48. The method of claim 44, further comprising: waiting to receive a user request regardless of whether or not the output message is generated or played.

49. The method of claim 45, further comprising: initializing a timeout counter when visiting the second node.

50. The method of claim 48, further comprising: playing a first timeout message, if a first time period has passed and no user request is received; and incrementing the timeout counter.

51. The method of claim 50, further comprising: playing a second timeout message, if a second time period has passed and no user request is received, wherein the second timeout message is different from the first timeout message; and incrementing the timeout counter.

52. The method of claim 51, further comprising: playing a last resort timeout message, if the timeout counter has reached a threshold value.

53. The method of claim 45, further comprising: initializing a help counter when visiting the second node.

54. The method of claim 53, further comprising: playing a first help message, in response to a first help request submitted while visiting the first node; and incrementing the help counter.

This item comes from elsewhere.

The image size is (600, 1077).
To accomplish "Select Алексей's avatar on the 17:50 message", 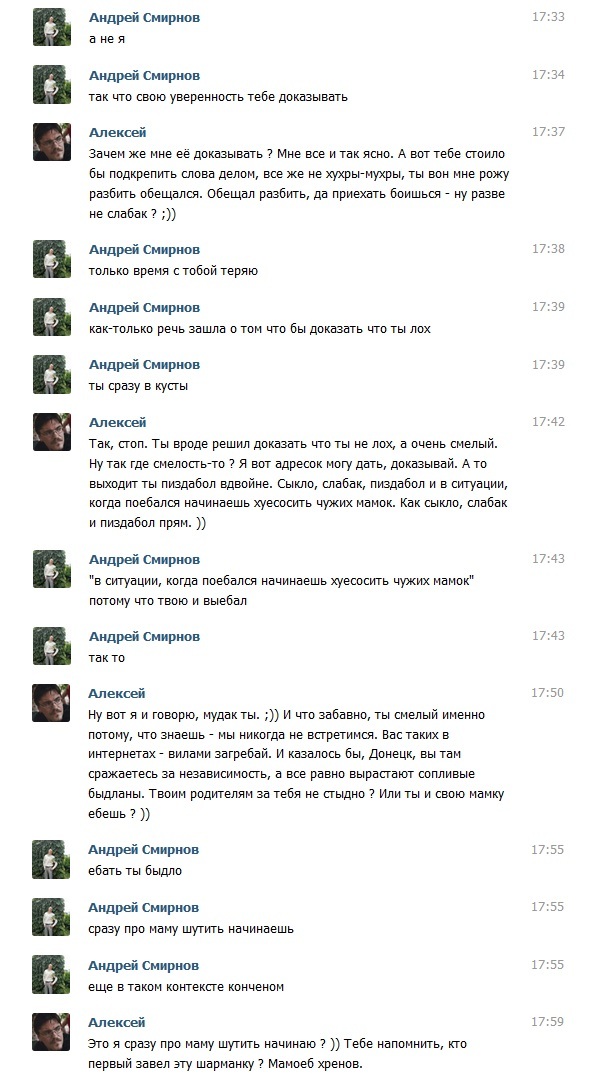I will pyautogui.click(x=51, y=702).
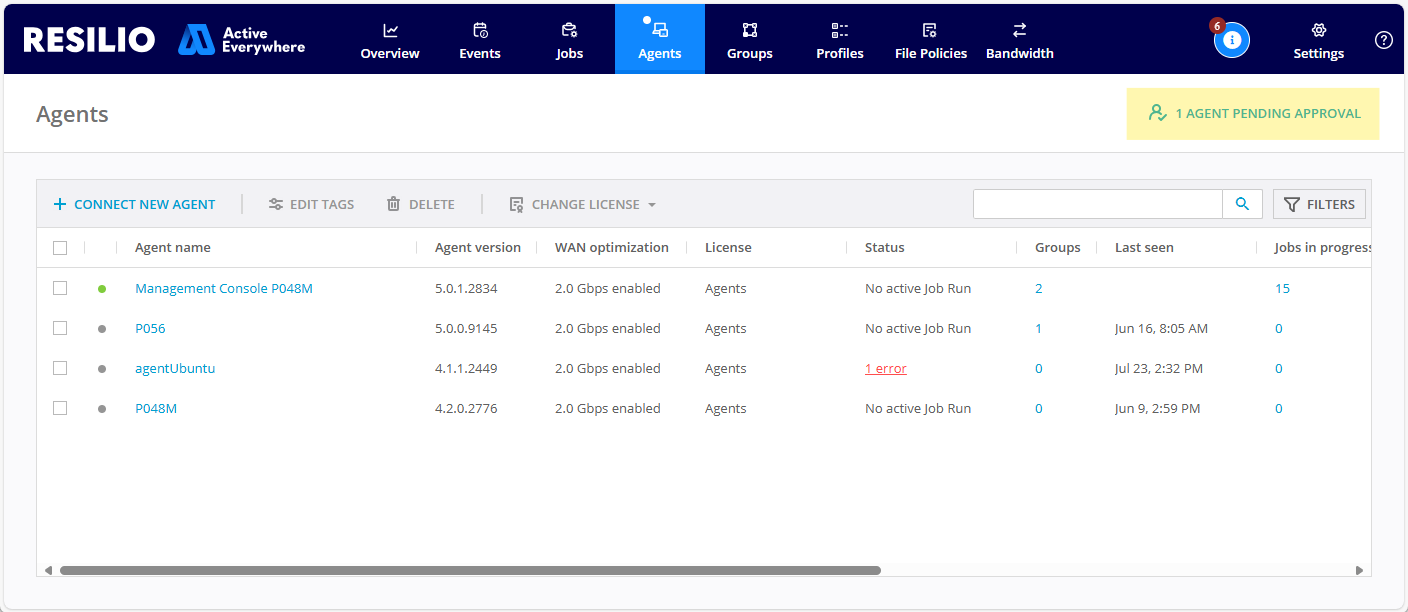Click the help question mark icon
This screenshot has height=612, width=1408.
pyautogui.click(x=1383, y=40)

55. The method of claim 54, further comprising: playing a second help message, in response to a second help request submitted while visiting the first node, wherein the second help message is different from the first help message; and incrementing the help counter.

56. The method of claim 55, further comprising: playing a last resort help message, if the help counter has reached a threshold value.

57. The method of claim 45, further comprising: initializing the rejection counter when visiting the second node.

58. The method of claim 57, further comprising: playing a first rejection message, if the user request is not accepted, while visiting the first node; and incrementing the rejection counter.

59. The method of claim 58, further comprising: playing a second rejection message, if the user request is not accepted a second time, while visiting the first node; incrementing the rejection counter; and playing a last resort rejection message if the rejection counter has reached a threshold.

60. A method of navigating a form node in a navigation tree derived from a document having content formatted in conventional markup language format, the navigation tree having a default grammar and one or more nodes, said method comprising: visiting a first node in a navigation tree, said first node referencing one or more fields, each field defined by at least a keyword; building a navigation grammar by adding to the default grammar one or more keywords defining said one or more fields; determining if the first node is navigable; if the first node is navigable then performing the following actions: generating a first output message based on the keywords defining the fields, providing the option to select from one or more of said fields; playing the first output message; receiving a user request responsive to the first output message; matching the request against the keywords included in the navigation grammar; recognizing the request, if a close match is found between the request and one or more keywords included in the navigation grammar; rejecting the request, if a close match is not found; resolving ambiguities in the request, if a match is not recognized or rejected; visiting a field defined by the keyword matched with the request, if the request is recognized; building a second output message based on the keyword matched with the request, providing an option to edit the field visited; playing the second output message; receiving a second user request to edit the field visited, responsive to the second output message; and editing the field visited in response to said second user request.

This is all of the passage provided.